- **提取文本**
══════════
關於 metav1.TypeMeta 和 metav1.ObjectMeta 字段從語義上也很好理解,這兩個類型作爲所有 kubernetes API 資源對象的基類,每個 API 資源對象需要 metav1.TypeMeta 字段用於描述自己是什麼類型,這樣才能構造相應類型的對象,所以相同類型的所有資源對象的 metav1.TypeMeta 字段都是相同的,但是 metav1.ObjectMeta 則不同,它是定義資源對象實例的屬性,即所有資源對象都應該具備的屬性。這部分就是和對象本身相關,和類型無關,所以相同類型的資源對象的 metav1.ObjectMeta 可能是不同的。
在 kubernetes 的 API 資源對象中除了單體對象外,還有對象列表類型,用於描述一組相同類型的對象列表。對象列表的典型應用場景就是列舉,對象列表就可以表達一組資源對象。可能有些讀者會問爲什麼不用對象的 slice,例如[]Pod,伴隨着筆者對對象列表的解釋讀者就會理解,此處以 PodList 爲例進行分析:
// source code from https://github.com/kubernetes/api/blob/master/core/v1/types.go
type PodList struct {
// PodList也需要繼承metav1.TypeMeta,畢竟對象列表也好、單體對象也好都需要類型屬性。
// PodList比[]Pod類型在yaml或者json表達上多了類型描述,當需要根據YAML構建對象列表的時候,
// 就可以根據類型描述反序列成爲PodList。而[]Pod則不可以,必須確保YAML就是[]Pod序列化的
// 結果,否則就會報錯。這就無法實現一個通用的對象序列化/反序列化。
metav1.TypeMeta `json:",inline"`
// 與Pod不同,PodList繼承了metav1.ListMeta,metav1.ListMeta是所有資源對象列表類型的父類,
// ListMeta定義了所有對象列表類型實例的公共屬性。
metav1.ListMeta `json:"metadata,omitempty" protobuf:"bytes,1,opt,name=metadata"`
// Items字段則是PodList定義的本質,表示Pod資源對象的列表,所以說PodList就是[]Pod基礎上加了一些
// 跟類型和對象列表相關的元信息
Items []Pod `json:"items" protobuf:"bytes,2,rep,name=items"`
在開始下一節的內容之前,我們先做個小結:
-
metav1.TypeMeta 和 metav1.ObjectMeta 是所有 API 單體資源對象的父類; -
metav1.TypeMeta 和 metav1.ListMeta 是所有 API 資源對象列表的父類; -
metav1.TypeMeta 是所有 API 資源對象的父類,因爲所有的資源對象都要說明表示是什麼類型;
metav1
這裏的 metav1 是包 k8s.io/apimachinery/pkg/apis/meta/v1 的別名,本文其他部分的將用 metav1 指代。
metav1.TypeMeta
metav1.TypeMeta 用來描述 kubernetes API 資源對象類型的元信息,包括資源類型的名字以及對應 API 的 schema。這裏的 schema 指的是資源類型 API 分組以及版本。
// source code from https://github.com/kubernetes/apimachinery/blob/master/pkg/apis/meta/v1/types.go
//
// TypeMeta describes an individual object in an API response or request
// with strings representing the type of the object and its API schema version.
// Structures that are versioned or persisted should inline TypeMeta.
type TypeMeta struct {
// Kind is a string value representing the REST resource this object represents.
══════════
- **数据摘录**

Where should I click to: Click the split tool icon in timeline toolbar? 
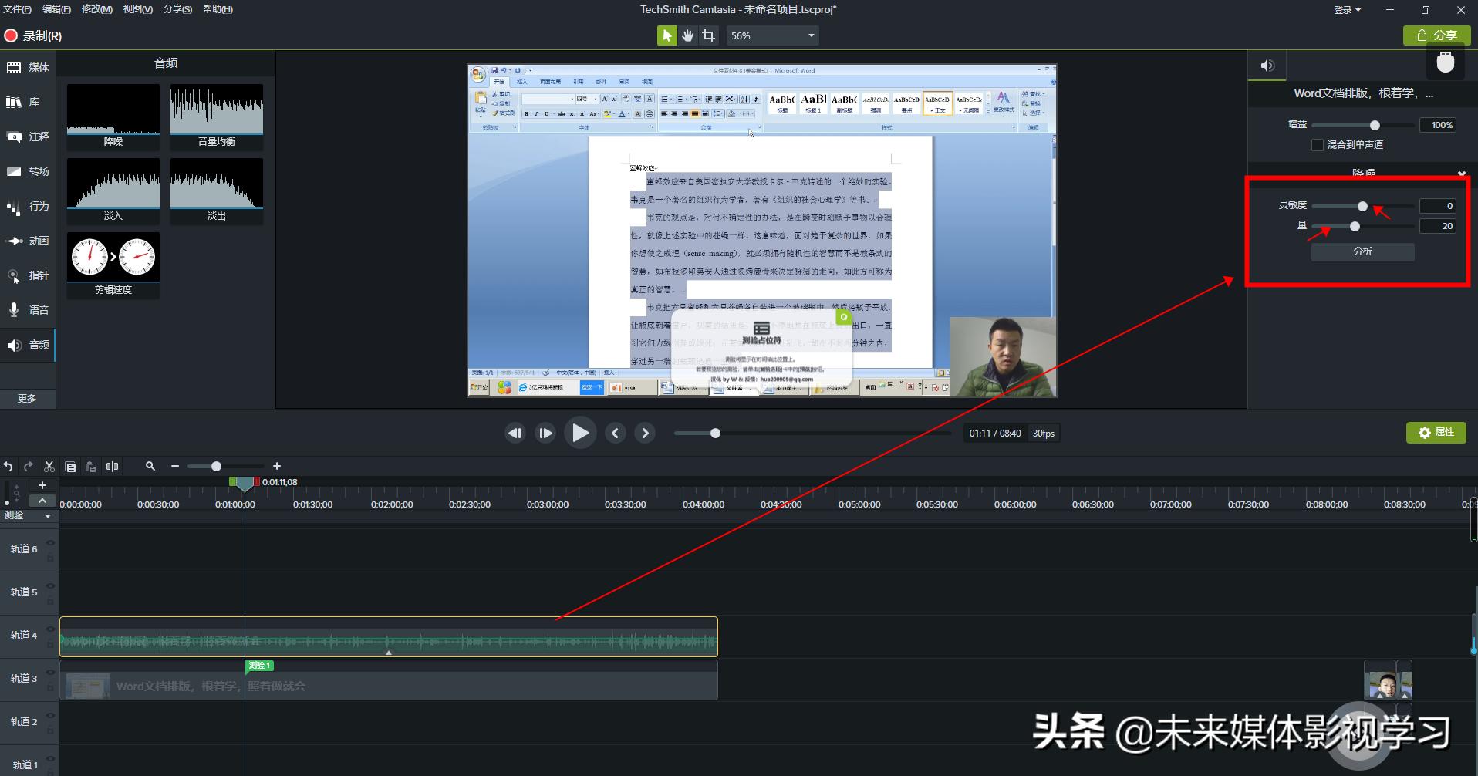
══════════
- **练习任务**
a – 请改写关于 Kubernetes API 资源对象的文本中从“關於 metav1.TypeMeta 和”到“單體對象也好都需要類型屬性。”的部分,并把其中的“基類”换成“父類”。
b – 请根据关于 Kubernetes API 资源对象的文本回答下列问题:
(i) metav1.TypeMeta 和 metav1.ObjectMeta 中,哪一个在相同类型的所有资源对象中都是相同的?
(ii) PodList 继承的哪个类型是所有资源对象列表类型的父类?
(iii) metav1 是哪个包的别名?
c – 请写出关于 Kubernetes API 资源对象的文本在末尾之后的后续内容。
这些数据与关于 Kubernetes API 资源对象的文本互不相干,是另一份独立的材料。

- **各题答案**
a –
關於 metav1.TypeMeta 和 metav1.ObjectMeta 字段從語義上也很好理解,這兩個類型作爲所有 kubernetes API 資源對象的父類,每個 API 資源對象需要 metav1.TypeMeta 字段用於描述自己是什麼類型,這樣才能構造相應類型的對象,所以相同類型的所有資源對象的 metav1.TypeMeta 字段都是相同的,但是 metav1.ObjectMeta 則不同,它是定義資源對象實例的屬性,即所有資源對象都應該具備的屬性。這部分就是和對象本身相關,和類型無關,所以相同類型的資源對象的 metav1.ObjectMeta 可能是不同的。
在 kubernetes 的 API 資源對象中除了單體對象外,還有對象列表類型,用於描述一組相同類型的對象列表。對象列表的典型應用場景就是列舉,對象列表就可以表達一組資源對象。可能有些讀者會問爲什麼不用對象的 slice,例如[]Pod,伴隨着筆者對對象列表的解釋讀者就會理解,此處以 PodList 爲例進行分析:
// source code from https://github.com/kubernetes/api/blob/master/core/v1/types.go
type PodList struct {
// PodList也需要繼承metav1.TypeMeta,畢竟對象列表也好、單體對象也好都需要類型屬性。

b –
(i) metav1.TypeMeta
(ii) metav1.ListMeta
(iii) k8s.io/apimachinery/pkg/apis/meta/v1

c –
// Servers may infer this from the endpoint the client submits requests to.
// Cannot be updated.
Kind string `json:"kind,omitempty" protobuf:"bytes,1,opt,name=kind"`
// APIVersion defines the versioned schema of this representation of an object.
// Servers should convert recognized schemas to the latest internal value, and
// may reject unrecognized values.
APIVersion string `json:"apiVersion,omitempty" protobuf:"bytes,2,opt,name=apiVersion"`
}
細心的同學還會發現 metav1.TypeMeta 實現了 schema.ObjectKind 接口,schema.ObjectKind 接口了所有序列化對象怎麼解碼與編碼資源類型信息的方法,它的完整定義如下:
// source code from https://github.com/kubernetes/apimachinery/blob/master/pkg/runtime/schema/interfaces.go
//
// All objects that are serialized from a Scheme encode their type information. This interface is used
// by serialization to set type information from the Scheme onto the serialized version of an object.
// For objects that cannot be serialized or have unique requirements, this interface may be a no-op.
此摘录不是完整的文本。